Infectious Diseases 2004

Infectious Diseases 2004

Avian influenza data languish in Chinese journals

26 August, 2004

Potentially alarming findings on the avian influenza epidemic currently sweeping southeast Asia went largely unnoticed because they were published in Chinese-language journals, it emerged last week.
Chinese researchers reported this January that the strain of the avian influenza virus H5N1, had infected pigs. Yet neither the World Health Organization (WHO) nor the UN Food and Agriculture Organization (FAO) was aware of the results when they were published. Last week both groups were hurriedly trying to get the papers translated.
The findings became widely known only when an author on the papers, virologist Chen Hualan of Harbin Veterinary Research Institute in northeast China, presented them at the International Symposium on the Prevention and Control of SARS and Avian Influenza in Beijing on 20 August. The results, which show that the virus was found in 2003 in pigs in southeast China, were originally published in January (L. I. Haiyan et al. Chin. J. Prev. Vet. Med. 26, 1-6; 2004). A second paper by Chen and her colleagues appeared in May, reporting similar results from pigs tested elsewhere in 2001 and 2003 (L. I. Haiyan et al. Chin. J. Vet. Sci. 24, 304-309; 2004).
The H5N1 strain, which can be fatal to humans, does not jump easily from birds to humans or between humans. But this might change if pigs are infected. Pigs are an "ideal mixing vessel", for influenza viruses.

YOUR TASKS:
(a) Answer these questions using the text on avian influenza data in Chinese journals:
(i) Which virologist presented the findings at the symposium in Beijing?
(ii) In which month was the first paper originally published?
(iii) What animal does the text call an "ideal mixing vessel" for influenza viruses?
(b) Edit the part of the text on avian influenza data in Chinese journals that opens with the words "Avian influenza data" and closes with "emerged last week.", replacing "alarming" with "worrying".
You won't need the records that come after this text.

EXTRACTED RECORDS:
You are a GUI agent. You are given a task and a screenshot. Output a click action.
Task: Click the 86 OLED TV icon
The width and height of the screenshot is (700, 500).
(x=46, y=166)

--

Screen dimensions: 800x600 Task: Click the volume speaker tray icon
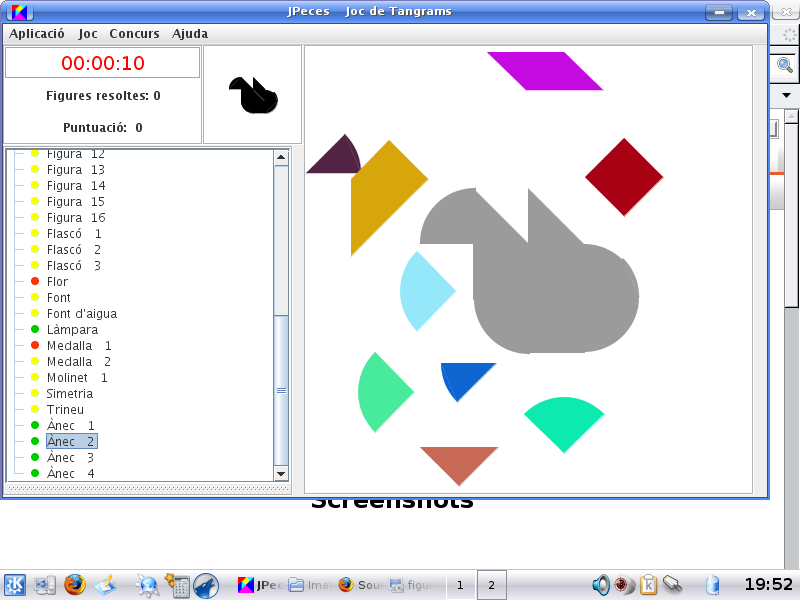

ANSWER SECTION:
(a)
(i) Chen Hualan of Harbin Veterinary Research Institute
(ii) January
(iii) Pigs

(b)
Avian influenza data languish in Chinese journals

26 August, 2004

Potentially worrying findings on the avian influenza epidemic currently sweeping southeast Asia went largely unnoticed because they were published in Chinese-language journals, it emerged last week.